__PROMPT__.
Reproduce exactly, and only, the lines below from the one containing "Instruction: Sort files" through the one containing "The image size is (927, 549).".

__DATA SUPPLIED__.
--*--

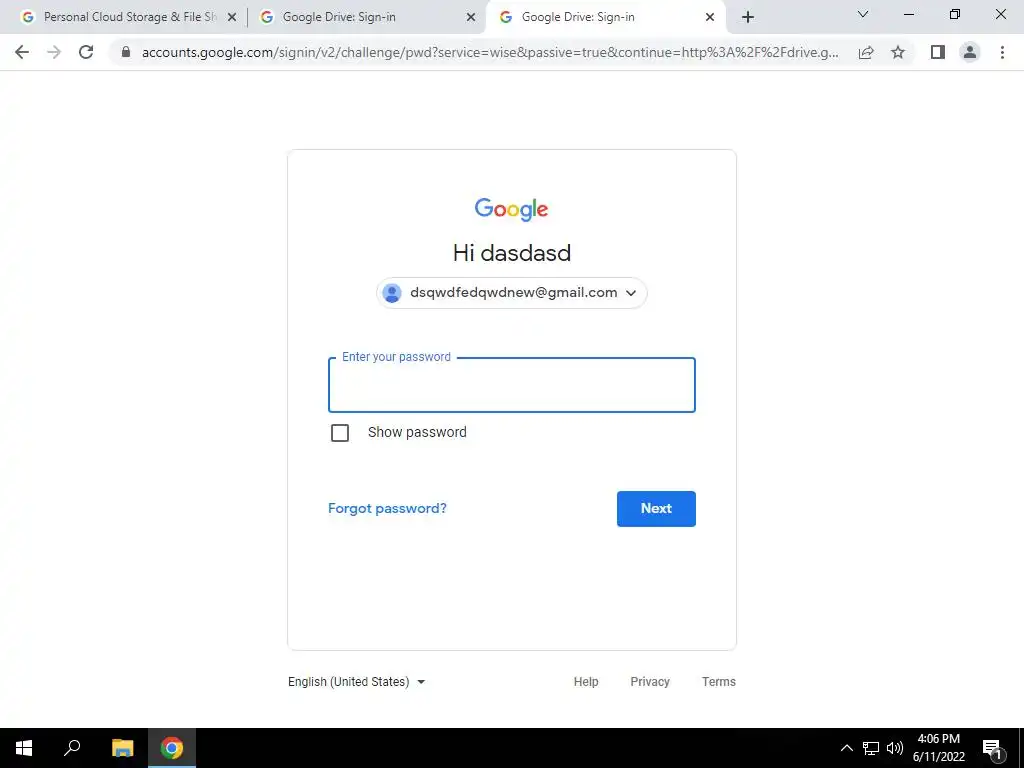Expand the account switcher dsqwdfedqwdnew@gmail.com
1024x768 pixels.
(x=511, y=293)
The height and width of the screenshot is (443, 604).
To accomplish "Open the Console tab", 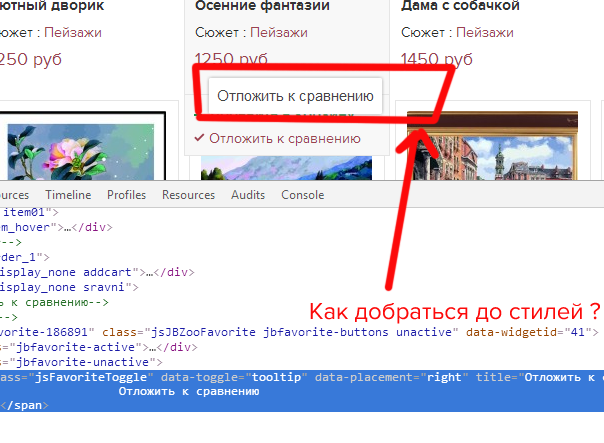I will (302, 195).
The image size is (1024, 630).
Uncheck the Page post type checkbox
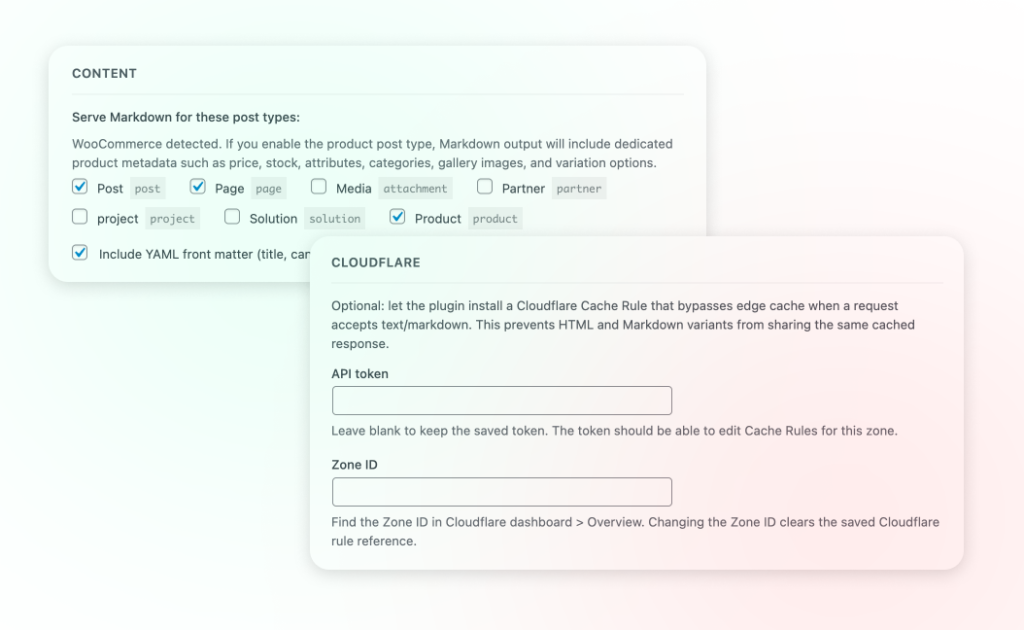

--*--

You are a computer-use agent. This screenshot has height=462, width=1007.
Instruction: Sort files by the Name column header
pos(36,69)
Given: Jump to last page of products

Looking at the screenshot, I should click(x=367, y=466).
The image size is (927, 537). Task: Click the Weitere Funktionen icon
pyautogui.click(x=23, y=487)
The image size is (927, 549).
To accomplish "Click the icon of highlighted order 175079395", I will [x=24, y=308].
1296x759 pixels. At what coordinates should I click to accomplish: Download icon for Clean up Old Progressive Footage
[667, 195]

--*--

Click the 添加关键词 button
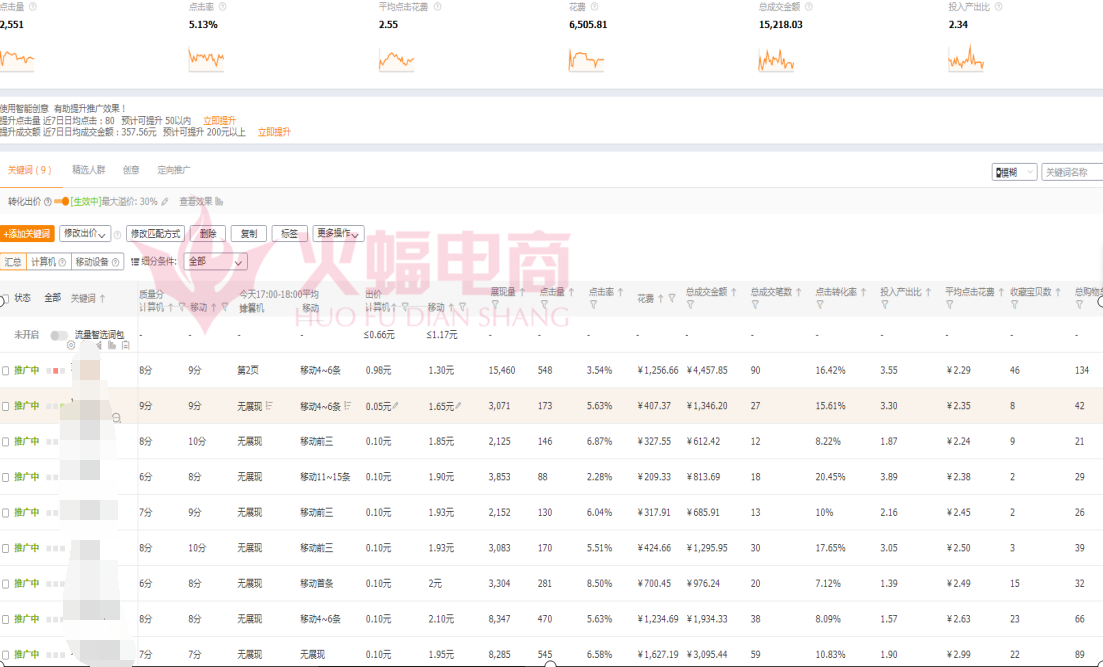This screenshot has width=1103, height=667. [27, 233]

--*--

__ANSWER BOX__.
Instruction: Sort files by the Name column header
pos(36,69)
Given: Jump to last page of products

Looking at the screenshot, I should click(x=367, y=466).
The image size is (927, 537). Task: Click the Weitere Funktionen icon
pyautogui.click(x=23, y=487)
The image size is (927, 549).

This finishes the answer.